The first Sbarro in the Philippines was opened in 1990. As of 2023, the country had 56 stores.
On March 15, 2012, Sbarro announced a franchise agreement with Upper Crust Foods Pvt. Ltd. to open restaurants in the Indian state of Maharashtra. The franchise was to develop and operate the restaurants. In July 2015, Sbarro announced that they planned to expand to 50 outlets in two years, from the 17 they had then.

In March 2013, Sbarro announced that J. David Karam would be the next CEO of the company. In March of the following year, the company again filed for Chapter 11 bankruptcy protection.

Sbarro announced on June 3, 2014, that they had exited from bankruptcy protection on June 2 based on a reorganization plan as approved by the court on May 19. One hundred and eighty-two locations were closed and the company announced plans to move its headquarters from New York City to Columbus, Ohio.

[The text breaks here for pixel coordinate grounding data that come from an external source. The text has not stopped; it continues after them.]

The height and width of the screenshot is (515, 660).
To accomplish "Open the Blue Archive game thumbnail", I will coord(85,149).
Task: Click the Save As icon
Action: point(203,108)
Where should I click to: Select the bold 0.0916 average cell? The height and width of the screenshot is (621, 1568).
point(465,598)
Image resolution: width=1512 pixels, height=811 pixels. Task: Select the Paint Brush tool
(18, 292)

In January 2015, Sbarro's logo changed from a design resembling the Italian national flag, to an outline of a pizza slice in red and green, with the words "NYC.1956" to recollect the establishment's Brooklyn origins.

In 2016, Sbarro had 318 locations in the U.S., less than half of 12 years earlier. The decline of mall food courts and changing dietary choices among Americans are felt to be the major factors in Sbarro's regression.

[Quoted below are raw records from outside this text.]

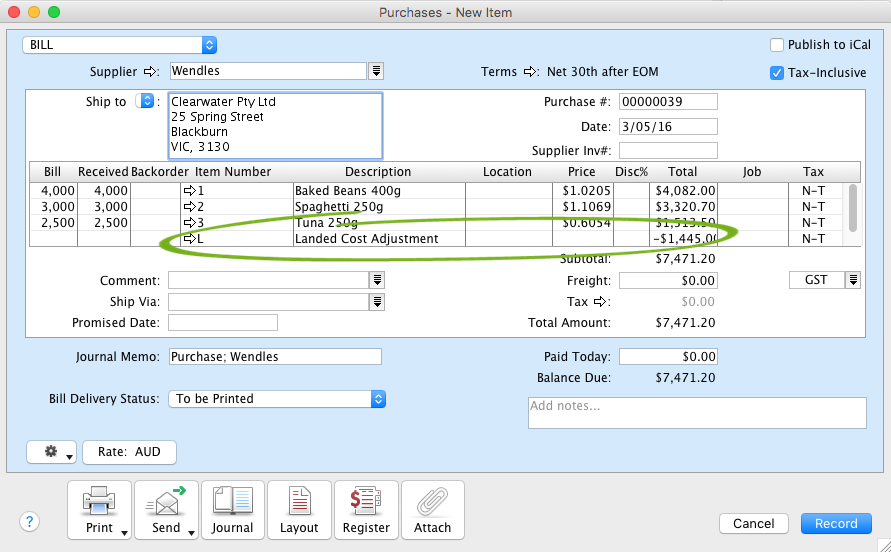The height and width of the screenshot is (552, 891).
Task: Open the BILL type dropdown
Action: tap(120, 45)
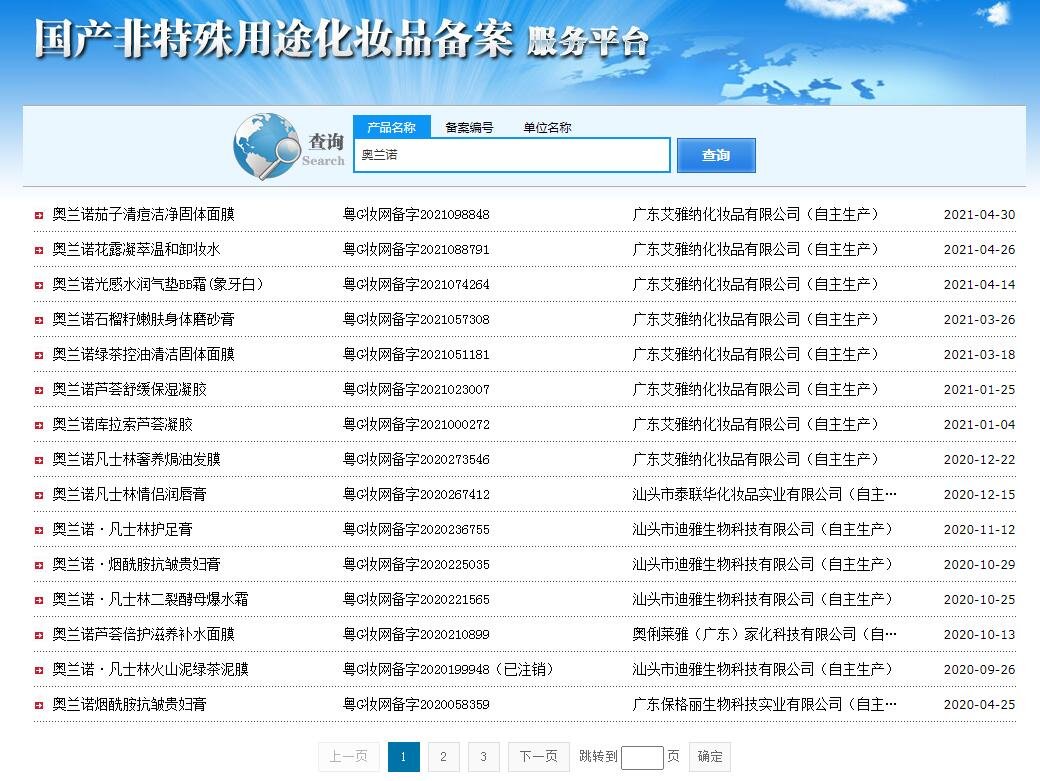This screenshot has width=1040, height=781.
Task: Open the 奥兰诺·凡士林护足膏 product link
Action: (122, 529)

====Entering the UK market====
On November 5, 2020, Sbarro announced it had agreed a partnership with the EG Group, a UK-based retail group, to enter the UK market, with the first store opening in EG’s Armada location in Birmingham, West Midlands. As of June 22, 2022, Sbarro has 15 stores in the UK, 7 of which are located within the North West of England. It plans to expand its locations throughout 2022. Sbarro also have partnerships with Asda, and the sites from EG Group transferred to EG On The Move.

===Response to the 2022 Russian invasion of Ukraine===
During the 2022 Russian invasion of Ukraine, Sbarro Pizza refused to join the international community's withdrawal from the Russian market. Research from Yale University that covered how companies were reacting to Russia's invasion identified Sbarro in the worst category of "Digging In", meaning "Defying Demands for Exit: companies defying demands for exit/reduction of activities". They received the lowest possible grade for continuing business as usual.

==Pizza Cucinova==
In October 2013, Sbarro opened the first location of their fast-casual concept called Pizza Cucinova. The restaurants featured Neapolitan-style pizzas made to order with fresh, high-end ingredients and baked in woodstone ovens in under three minutes. Pizza Cucinova had multiple locations in Ohio and Texas before closing in 2020 due to the COVID-19 pandemic.